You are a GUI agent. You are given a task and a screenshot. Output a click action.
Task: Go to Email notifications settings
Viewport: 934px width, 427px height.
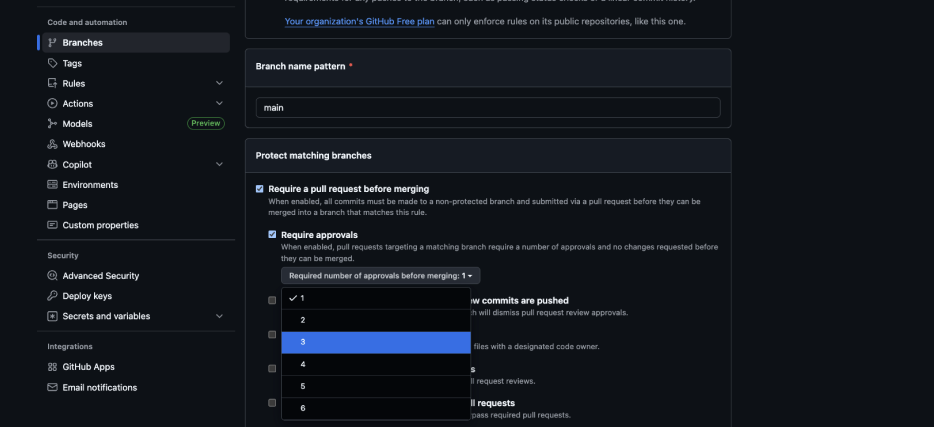coord(99,388)
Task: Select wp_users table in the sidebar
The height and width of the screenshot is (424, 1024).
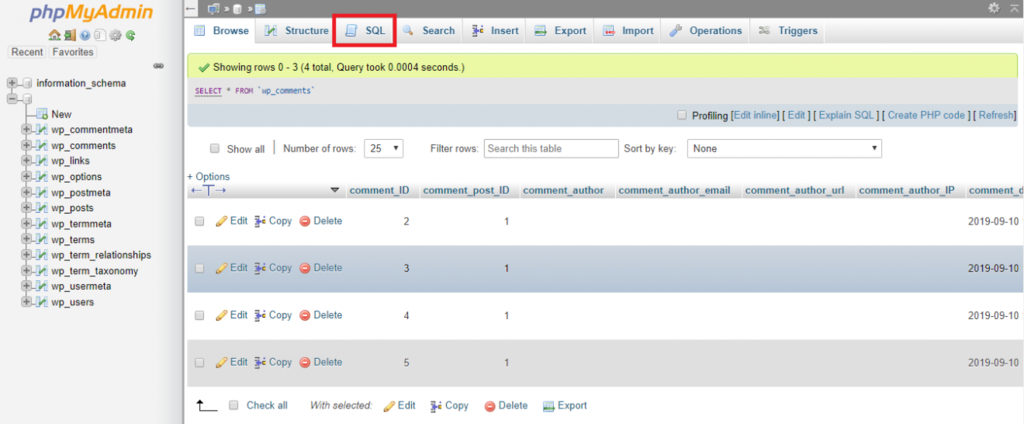Action: click(73, 302)
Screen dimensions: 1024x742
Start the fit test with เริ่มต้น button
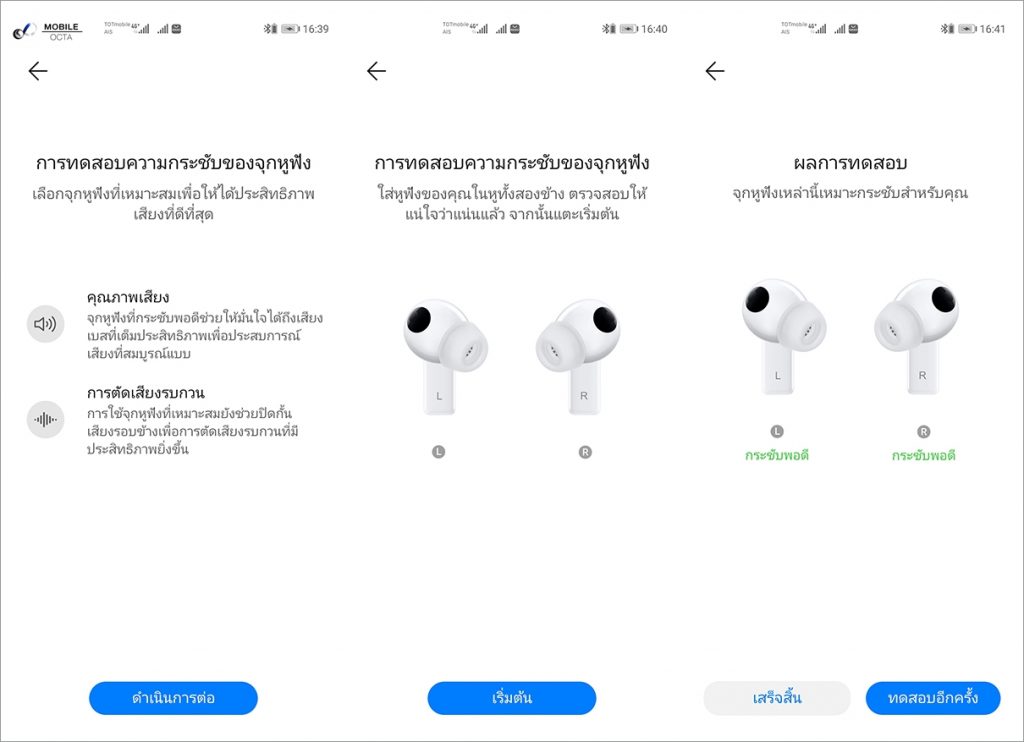coord(512,698)
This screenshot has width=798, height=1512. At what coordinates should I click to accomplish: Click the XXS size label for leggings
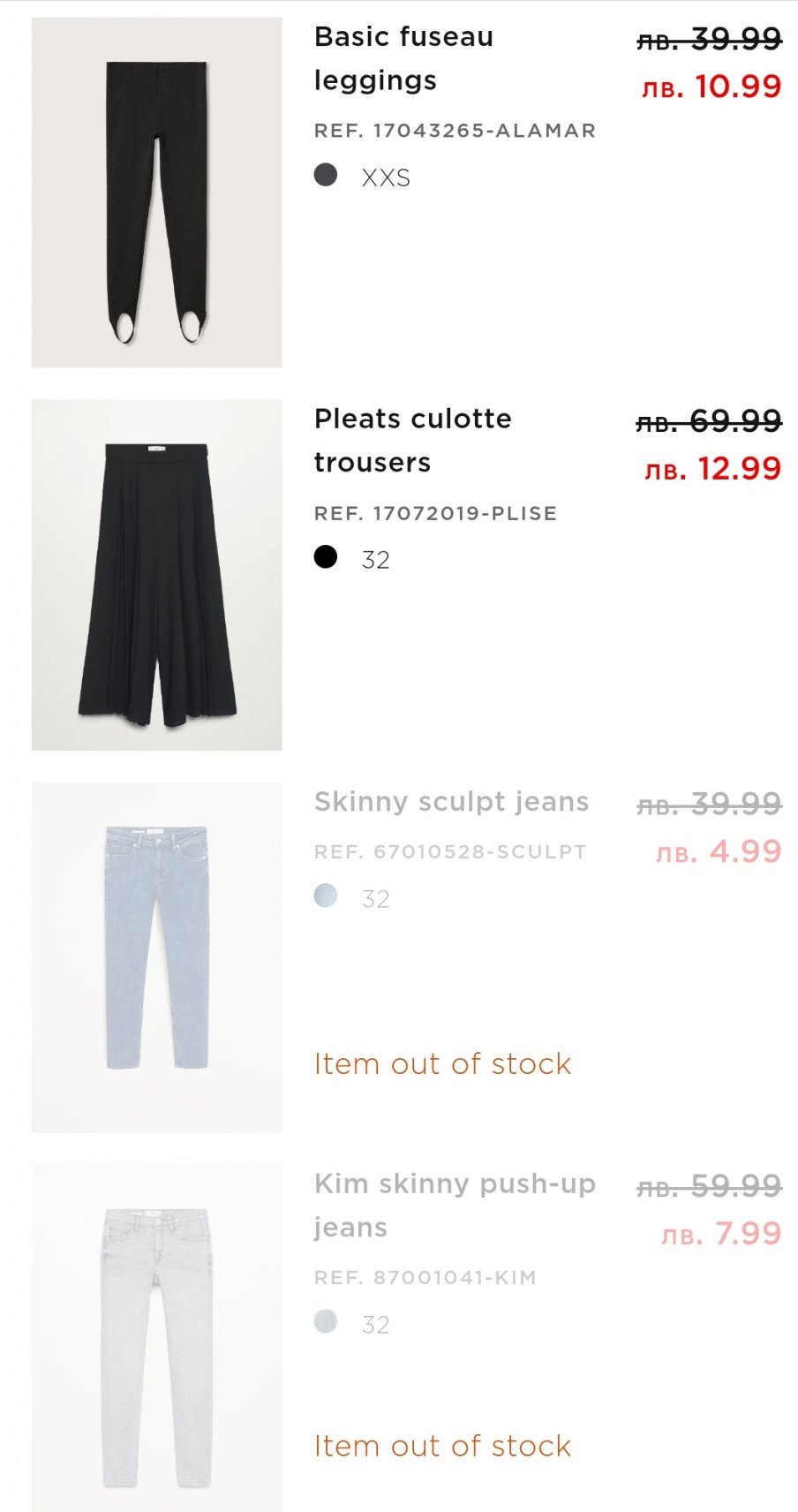click(386, 178)
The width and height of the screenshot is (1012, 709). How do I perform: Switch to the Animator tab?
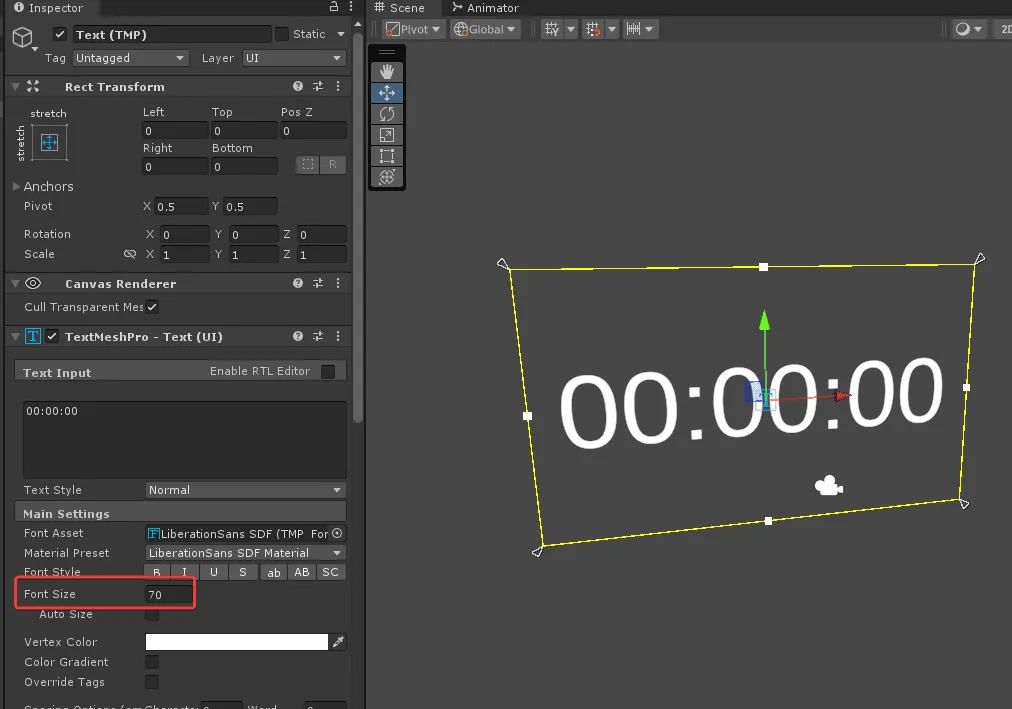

■ Try it:
Pictures stay out. Copy exactly, and only, the lines from the one containing "Viewport: 934px width, 427px height." through the end of the data.

■ Solution to this task:
Viewport: 934px width, 427px height.
coord(99,388)
Task: Select wp_users table in the sidebar
The height and width of the screenshot is (424, 1024).
Action: click(73, 302)
Screen dimensions: 1024x742
Start the fit test with เริ่มต้น button
coord(512,698)
This screenshot has width=798, height=1512. At what coordinates should I click to accomplish: Click the XXS size label for leggings
click(386, 178)
The width and height of the screenshot is (1012, 709). How do I perform: Switch to the Animator tab?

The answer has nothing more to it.